• [Brief]:
In the listing below, find the line with "Ver todos (206, 1268)", then repeat exactly every line from the top through that one.

• [Data for processing]:
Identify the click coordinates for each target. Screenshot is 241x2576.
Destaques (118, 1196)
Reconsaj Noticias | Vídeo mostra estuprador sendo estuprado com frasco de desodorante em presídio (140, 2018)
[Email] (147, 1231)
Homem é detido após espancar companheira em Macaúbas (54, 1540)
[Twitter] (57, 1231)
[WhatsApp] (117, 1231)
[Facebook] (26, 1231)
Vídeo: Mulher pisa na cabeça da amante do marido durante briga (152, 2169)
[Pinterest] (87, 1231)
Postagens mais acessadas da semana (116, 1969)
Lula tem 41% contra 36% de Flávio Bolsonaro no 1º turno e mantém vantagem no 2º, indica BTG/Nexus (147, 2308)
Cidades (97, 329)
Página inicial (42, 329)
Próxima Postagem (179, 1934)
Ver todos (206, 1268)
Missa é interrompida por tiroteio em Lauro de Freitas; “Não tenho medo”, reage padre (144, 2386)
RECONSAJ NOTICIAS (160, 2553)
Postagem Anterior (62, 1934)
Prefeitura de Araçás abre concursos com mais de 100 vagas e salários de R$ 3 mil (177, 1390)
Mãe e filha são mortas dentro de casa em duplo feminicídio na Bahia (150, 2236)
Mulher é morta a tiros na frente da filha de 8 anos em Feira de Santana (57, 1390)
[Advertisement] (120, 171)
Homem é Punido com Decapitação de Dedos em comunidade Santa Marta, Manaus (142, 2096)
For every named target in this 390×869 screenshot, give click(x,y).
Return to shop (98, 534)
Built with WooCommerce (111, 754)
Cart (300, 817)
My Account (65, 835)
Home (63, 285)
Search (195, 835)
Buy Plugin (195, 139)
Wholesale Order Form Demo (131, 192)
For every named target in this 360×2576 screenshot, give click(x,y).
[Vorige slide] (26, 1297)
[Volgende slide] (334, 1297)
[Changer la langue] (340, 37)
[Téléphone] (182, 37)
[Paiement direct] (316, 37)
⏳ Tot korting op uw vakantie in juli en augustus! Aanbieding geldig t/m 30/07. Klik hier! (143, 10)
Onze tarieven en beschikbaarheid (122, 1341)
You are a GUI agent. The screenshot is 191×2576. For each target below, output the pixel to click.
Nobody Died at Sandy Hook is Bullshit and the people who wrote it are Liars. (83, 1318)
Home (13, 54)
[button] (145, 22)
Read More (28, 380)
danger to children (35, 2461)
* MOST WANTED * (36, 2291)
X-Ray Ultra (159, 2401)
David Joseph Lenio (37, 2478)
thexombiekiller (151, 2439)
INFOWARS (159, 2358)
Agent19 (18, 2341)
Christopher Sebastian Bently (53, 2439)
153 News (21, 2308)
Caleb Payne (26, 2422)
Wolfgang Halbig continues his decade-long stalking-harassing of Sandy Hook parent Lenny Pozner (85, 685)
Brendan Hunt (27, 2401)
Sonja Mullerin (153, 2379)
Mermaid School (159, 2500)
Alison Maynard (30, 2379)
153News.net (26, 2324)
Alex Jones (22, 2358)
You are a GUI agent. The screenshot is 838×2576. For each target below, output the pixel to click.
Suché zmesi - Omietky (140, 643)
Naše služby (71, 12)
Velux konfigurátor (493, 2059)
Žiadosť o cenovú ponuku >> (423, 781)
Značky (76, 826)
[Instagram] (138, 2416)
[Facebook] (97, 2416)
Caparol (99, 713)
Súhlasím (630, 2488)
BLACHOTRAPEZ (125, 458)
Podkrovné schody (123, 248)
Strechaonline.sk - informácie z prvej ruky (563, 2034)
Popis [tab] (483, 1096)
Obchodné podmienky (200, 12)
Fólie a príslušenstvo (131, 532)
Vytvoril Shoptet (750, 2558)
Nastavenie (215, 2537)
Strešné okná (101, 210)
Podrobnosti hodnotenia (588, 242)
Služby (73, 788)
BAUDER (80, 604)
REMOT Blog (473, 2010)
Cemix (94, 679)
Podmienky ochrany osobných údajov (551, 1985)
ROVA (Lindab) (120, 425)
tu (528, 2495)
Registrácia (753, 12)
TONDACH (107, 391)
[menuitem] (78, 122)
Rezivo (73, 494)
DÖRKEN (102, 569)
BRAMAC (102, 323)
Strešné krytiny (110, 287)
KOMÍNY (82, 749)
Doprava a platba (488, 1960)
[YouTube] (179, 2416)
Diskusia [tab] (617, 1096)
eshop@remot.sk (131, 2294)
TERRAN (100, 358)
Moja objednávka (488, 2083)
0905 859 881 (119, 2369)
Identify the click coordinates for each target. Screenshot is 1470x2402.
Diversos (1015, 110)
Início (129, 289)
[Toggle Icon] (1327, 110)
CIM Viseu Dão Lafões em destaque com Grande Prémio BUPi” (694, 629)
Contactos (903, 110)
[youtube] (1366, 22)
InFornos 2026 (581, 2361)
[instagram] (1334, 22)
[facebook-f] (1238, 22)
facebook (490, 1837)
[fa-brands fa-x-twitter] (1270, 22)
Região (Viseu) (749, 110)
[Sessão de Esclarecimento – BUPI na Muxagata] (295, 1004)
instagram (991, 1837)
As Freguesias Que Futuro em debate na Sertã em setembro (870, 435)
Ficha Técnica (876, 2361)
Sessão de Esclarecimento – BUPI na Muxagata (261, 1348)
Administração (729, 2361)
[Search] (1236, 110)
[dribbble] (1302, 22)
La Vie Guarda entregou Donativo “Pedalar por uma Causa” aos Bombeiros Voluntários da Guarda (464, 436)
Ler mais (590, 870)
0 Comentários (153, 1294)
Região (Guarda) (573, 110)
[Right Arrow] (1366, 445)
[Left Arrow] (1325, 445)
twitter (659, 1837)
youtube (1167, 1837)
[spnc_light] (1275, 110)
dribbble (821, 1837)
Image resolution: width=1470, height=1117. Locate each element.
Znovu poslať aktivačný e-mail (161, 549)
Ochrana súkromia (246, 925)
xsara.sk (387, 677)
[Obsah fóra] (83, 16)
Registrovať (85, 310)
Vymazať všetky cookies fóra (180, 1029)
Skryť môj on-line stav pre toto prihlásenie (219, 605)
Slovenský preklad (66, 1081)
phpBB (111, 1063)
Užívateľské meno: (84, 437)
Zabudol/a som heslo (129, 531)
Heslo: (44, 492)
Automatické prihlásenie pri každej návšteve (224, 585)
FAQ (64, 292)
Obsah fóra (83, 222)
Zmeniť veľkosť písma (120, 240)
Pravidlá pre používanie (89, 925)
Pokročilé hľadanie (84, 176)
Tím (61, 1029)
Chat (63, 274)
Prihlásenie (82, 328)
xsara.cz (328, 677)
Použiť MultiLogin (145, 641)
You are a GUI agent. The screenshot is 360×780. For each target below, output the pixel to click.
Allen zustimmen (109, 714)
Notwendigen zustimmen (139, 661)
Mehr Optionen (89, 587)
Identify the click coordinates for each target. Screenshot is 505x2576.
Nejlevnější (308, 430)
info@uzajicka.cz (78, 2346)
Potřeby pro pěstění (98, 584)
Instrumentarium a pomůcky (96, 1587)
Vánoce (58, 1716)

• [Solution for this exercise]:
Identify the click coordinates for each target. Screenshot is 241x2576.
Destaques (118, 1196)
Reconsaj Noticias | Vídeo mostra estuprador sendo estuprado com frasco de desodorante em presídio (140, 2018)
[Email] (147, 1231)
Homem é detido após espancar companheira em Macaúbas (54, 1540)
[Twitter] (57, 1231)
[WhatsApp] (117, 1231)
[Facebook] (26, 1231)
Vídeo: Mulher pisa na cabeça da amante do marido durante briga (152, 2169)
[Pinterest] (87, 1231)
Postagens mais acessadas da semana (116, 1969)
Lula tem 41% contra 36% de Flávio Bolsonaro no 1º turno e mantém vantagem no 2º, indica BTG/Nexus (147, 2308)
Cidades (97, 329)
Página inicial (42, 329)
Próxima Postagem (179, 1934)
Ver todos (206, 1268)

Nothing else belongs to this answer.